• _Activity_
Search through the entries for the word "dimensions" and copy every line that has it.

• _Record excerpts_
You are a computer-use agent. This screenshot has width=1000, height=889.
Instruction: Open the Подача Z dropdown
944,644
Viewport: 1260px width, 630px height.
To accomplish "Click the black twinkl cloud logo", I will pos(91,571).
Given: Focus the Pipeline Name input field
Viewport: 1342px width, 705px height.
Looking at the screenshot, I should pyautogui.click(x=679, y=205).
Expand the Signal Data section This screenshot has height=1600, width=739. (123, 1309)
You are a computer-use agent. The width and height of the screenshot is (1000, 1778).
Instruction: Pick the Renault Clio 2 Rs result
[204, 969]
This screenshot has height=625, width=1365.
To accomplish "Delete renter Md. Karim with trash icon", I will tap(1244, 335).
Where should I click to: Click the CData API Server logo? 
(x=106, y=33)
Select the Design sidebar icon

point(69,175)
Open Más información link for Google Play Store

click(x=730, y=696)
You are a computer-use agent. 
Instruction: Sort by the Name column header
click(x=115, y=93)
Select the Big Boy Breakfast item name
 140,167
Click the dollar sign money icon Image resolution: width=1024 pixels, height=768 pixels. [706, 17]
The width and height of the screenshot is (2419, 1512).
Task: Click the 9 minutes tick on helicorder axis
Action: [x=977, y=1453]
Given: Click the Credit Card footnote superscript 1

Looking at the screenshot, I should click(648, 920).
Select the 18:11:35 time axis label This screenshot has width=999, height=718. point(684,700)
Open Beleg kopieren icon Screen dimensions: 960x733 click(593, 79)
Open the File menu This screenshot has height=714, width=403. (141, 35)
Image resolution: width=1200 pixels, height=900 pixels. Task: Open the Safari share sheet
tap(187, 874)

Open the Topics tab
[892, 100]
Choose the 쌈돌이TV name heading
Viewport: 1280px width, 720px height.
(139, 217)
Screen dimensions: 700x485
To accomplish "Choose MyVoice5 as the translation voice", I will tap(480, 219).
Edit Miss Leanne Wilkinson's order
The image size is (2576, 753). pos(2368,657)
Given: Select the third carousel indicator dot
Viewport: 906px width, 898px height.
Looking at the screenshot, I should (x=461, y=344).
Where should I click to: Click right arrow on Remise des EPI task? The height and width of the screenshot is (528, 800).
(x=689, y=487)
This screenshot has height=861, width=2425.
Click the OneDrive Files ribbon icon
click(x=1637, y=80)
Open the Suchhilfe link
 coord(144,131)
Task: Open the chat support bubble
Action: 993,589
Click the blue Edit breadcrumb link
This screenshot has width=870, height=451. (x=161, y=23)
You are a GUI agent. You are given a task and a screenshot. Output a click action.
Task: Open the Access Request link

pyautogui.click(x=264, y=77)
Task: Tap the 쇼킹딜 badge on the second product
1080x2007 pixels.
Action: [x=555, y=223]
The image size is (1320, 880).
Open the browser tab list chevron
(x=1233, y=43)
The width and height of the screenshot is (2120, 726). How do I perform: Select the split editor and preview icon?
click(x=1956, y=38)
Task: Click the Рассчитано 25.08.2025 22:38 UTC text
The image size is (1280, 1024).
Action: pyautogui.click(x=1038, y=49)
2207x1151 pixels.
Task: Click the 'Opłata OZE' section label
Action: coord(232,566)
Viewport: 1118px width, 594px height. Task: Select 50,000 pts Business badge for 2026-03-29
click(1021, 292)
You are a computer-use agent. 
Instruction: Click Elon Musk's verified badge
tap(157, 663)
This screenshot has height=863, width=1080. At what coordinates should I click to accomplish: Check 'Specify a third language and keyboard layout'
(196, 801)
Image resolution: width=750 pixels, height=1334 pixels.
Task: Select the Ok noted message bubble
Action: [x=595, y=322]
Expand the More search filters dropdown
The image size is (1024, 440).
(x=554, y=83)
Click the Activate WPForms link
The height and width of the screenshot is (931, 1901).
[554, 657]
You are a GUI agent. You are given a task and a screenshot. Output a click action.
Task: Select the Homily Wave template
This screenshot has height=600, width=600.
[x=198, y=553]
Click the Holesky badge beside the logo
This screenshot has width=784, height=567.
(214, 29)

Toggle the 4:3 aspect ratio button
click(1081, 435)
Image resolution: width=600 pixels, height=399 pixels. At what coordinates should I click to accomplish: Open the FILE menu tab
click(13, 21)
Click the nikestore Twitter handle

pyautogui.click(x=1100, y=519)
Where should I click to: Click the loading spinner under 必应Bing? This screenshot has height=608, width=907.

• _Task response_
Open Beleg kopieren icon Screen dimensions: 960x733 click(593, 79)
Screen dimensions: 700x485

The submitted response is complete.